In [None]:
! pip install wikipedia

## Imports

In [None]:
import tensorflow as tf
import wikipedia
import re

## Loading a Wikipedia Article and Preprocessing it

In [3]:
docs = wikipedia.page("Egypt")

docs = re.sub(r'[^a-zA-Z\s]', '', docs.content)  # Remove punctuation and digits
docs = docs.lower().strip()
docs = re.sub(r'\s+', ' ', docs)
words = re.findall(r'\b\w+\b', docs)

## Extracting the Unique Words in the Document (Article)

In [4]:
# The unique words in the document
vocab = sorted(set(words))
print(f'{len(vocab)} unique words')

3261 unique words


## Mapping and Splitting

In [5]:
# Mapping from words to indices and vice versa
word_to_idx = {word: idx for idx, word in enumerate(vocab)}
idx_to_word = {idx: word for word, idx in word_to_idx.items()}

# Convert text to sequences of word indices
word_indices = [word_to_idx[word] for word in words]

## Preparing the Dataset to Feed the Model with it

In [6]:
sequence_length = 100
BATCH_SIZE = 64

# Create sequences of word indices
sequences = [word_indices[i:i+sequence_length+1] for i in range(len(word_indices)-sequence_length)]
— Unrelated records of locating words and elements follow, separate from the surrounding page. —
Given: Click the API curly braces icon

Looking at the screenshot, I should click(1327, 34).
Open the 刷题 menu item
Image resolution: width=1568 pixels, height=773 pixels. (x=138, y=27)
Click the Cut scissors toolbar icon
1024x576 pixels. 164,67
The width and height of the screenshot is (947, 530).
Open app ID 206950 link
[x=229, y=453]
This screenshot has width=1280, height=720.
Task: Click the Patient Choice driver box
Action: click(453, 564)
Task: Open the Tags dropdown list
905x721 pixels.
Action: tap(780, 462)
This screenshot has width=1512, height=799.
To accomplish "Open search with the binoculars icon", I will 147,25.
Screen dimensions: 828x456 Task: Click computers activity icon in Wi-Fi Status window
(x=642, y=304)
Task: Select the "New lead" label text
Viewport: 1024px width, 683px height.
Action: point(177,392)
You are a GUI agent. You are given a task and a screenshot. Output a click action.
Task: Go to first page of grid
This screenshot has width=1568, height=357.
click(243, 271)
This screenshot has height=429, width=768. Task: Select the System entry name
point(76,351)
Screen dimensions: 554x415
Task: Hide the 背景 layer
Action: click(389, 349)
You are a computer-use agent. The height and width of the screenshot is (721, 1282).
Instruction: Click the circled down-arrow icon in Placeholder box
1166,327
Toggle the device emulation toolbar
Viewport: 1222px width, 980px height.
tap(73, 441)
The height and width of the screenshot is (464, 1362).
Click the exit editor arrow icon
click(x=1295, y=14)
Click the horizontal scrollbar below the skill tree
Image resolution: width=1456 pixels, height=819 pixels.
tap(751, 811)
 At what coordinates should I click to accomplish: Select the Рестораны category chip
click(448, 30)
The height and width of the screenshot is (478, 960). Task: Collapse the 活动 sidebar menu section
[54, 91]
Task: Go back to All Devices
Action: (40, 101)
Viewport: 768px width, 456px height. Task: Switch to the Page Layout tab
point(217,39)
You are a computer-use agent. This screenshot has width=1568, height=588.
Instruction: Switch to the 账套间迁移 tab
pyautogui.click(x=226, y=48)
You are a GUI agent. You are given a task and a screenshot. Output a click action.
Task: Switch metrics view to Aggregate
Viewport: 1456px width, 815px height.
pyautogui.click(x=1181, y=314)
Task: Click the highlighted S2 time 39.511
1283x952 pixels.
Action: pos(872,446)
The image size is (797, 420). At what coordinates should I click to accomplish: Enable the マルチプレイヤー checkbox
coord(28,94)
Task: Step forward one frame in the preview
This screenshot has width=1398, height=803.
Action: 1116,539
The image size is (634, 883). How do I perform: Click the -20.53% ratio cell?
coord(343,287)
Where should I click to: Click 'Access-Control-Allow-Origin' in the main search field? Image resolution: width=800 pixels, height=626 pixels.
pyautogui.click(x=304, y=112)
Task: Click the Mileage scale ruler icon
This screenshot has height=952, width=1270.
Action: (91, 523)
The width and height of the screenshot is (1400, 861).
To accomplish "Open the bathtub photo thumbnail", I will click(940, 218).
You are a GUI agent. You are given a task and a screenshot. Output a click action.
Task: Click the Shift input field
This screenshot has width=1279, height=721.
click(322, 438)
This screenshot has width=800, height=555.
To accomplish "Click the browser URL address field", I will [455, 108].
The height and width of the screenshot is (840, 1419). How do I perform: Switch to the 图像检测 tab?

# Pad sequences to have the same length
padded_sequences = tf.keras.preprocessing.sequence.pad_sequences(sequences, padding='post')

# Convert padded_sequences to a dataset
dataset = tf.data.Dataset.from_tensor_slices((padded_sequences[:, :-1], padded_sequences[:, 1:]))

# Shuffle and batch the dataset
dataset = dataset.shuffle(buffer_size=len(sequences)).batch(BATCH_SIZE)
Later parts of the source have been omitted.